SF小説? 柴崎友香『その街の今は』

 心斎橋そごうが不況で閉店して、その後新装オープンしたけど、結局またつぶれて、大丸の別館として再オープンした。『その街の今は』はちょうどそごうが新装オープンした2003年頃の心斎橋界隈の話。
 カフェでバイトしている歌ちゃんは現在失業中。友達の智佐とか百田さんと合コンしたり、クラブで知り合った年下の良太郎とときどき会うようになったり。
 歌ちゃんの趣味は大阪の古い写真を集めること。
「ここが昔どんなんやったか、知りたいねん」

 古い写真には今とまったく違う大阪の街が写っているんですが、その中に今と変わらない大丸百貨店があったりする。それを見ると、いま自分がいるこの場所と何十年も前の写真の中の大阪が同じ場所だったって実感できるっていうんです。

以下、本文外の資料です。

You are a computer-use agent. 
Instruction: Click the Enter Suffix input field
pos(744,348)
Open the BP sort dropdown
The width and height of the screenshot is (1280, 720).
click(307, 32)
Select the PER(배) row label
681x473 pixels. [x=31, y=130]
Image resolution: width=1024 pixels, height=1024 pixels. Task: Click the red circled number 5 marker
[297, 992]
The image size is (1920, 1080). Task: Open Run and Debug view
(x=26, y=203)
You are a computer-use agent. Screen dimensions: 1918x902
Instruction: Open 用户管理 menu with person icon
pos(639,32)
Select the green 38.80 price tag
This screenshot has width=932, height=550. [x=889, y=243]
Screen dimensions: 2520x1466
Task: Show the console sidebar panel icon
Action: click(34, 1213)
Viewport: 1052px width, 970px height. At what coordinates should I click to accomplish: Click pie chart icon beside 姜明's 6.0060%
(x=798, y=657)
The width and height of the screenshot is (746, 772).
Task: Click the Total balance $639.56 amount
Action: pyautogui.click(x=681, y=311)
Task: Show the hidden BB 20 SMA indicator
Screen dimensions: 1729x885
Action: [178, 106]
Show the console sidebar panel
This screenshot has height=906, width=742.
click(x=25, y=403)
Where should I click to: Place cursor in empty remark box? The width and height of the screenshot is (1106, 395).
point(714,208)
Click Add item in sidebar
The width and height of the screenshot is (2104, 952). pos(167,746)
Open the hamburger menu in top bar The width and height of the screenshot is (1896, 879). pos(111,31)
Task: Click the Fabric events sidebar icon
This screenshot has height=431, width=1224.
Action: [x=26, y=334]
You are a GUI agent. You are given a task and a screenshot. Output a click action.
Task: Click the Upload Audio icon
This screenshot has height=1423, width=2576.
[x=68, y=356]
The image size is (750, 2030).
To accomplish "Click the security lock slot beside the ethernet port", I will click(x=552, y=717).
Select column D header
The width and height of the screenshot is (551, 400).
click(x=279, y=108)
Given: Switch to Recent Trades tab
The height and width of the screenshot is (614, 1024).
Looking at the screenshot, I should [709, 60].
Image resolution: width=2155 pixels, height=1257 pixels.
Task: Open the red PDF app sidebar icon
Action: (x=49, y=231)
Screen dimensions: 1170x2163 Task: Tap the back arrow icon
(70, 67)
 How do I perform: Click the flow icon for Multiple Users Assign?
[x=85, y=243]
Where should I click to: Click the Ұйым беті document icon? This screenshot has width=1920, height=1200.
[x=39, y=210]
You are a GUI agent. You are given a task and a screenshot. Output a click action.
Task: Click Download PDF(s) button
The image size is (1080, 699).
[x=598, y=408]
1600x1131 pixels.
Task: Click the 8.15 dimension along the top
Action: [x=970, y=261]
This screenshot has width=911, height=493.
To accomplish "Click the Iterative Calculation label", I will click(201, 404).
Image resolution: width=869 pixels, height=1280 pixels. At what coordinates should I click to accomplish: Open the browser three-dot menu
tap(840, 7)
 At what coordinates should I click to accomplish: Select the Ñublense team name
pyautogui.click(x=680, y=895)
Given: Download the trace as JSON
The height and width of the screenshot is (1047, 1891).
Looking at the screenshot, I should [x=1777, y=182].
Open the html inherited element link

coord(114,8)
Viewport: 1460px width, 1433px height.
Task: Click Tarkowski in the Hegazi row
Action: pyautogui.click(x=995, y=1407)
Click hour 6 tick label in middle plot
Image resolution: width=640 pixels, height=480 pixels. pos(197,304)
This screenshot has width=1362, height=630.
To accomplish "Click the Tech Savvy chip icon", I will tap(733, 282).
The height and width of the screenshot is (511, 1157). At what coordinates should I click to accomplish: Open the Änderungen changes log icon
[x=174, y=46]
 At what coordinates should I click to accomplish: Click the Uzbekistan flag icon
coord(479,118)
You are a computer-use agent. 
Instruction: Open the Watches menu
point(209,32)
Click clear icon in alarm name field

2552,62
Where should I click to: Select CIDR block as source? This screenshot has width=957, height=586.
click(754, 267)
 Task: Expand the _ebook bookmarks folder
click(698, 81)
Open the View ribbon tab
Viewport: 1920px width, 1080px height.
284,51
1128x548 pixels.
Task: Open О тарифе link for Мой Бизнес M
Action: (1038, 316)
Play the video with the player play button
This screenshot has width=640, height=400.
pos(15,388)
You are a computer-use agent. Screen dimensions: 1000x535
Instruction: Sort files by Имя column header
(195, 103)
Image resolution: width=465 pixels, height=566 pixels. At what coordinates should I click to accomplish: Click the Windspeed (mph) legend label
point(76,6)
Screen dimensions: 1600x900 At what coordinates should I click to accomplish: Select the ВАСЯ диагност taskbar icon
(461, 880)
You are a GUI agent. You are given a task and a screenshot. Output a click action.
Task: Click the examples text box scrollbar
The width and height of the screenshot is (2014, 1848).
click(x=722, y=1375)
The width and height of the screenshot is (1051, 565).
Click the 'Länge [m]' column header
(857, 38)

 柴崎友香の小説には、特別な出来事は何も起こりません。登場人物もフツーの人ばかりです。歌ちゃんは自転車にのって、街を走る。街はまるで生き物のようにその姿を変化させていく。作者の目はカメラのレンズのように何もかも見ているんです。時間が流れ、季節がすぎる。誰かがおしゃべりしたり、お茶飲んだりしてる。それは50年前の大阪の写真の中の人々も同じ。その大阪が今の大阪とつながってるという不思議さというか…。
時間と場所を超えるSF小説を読んだような読後感です。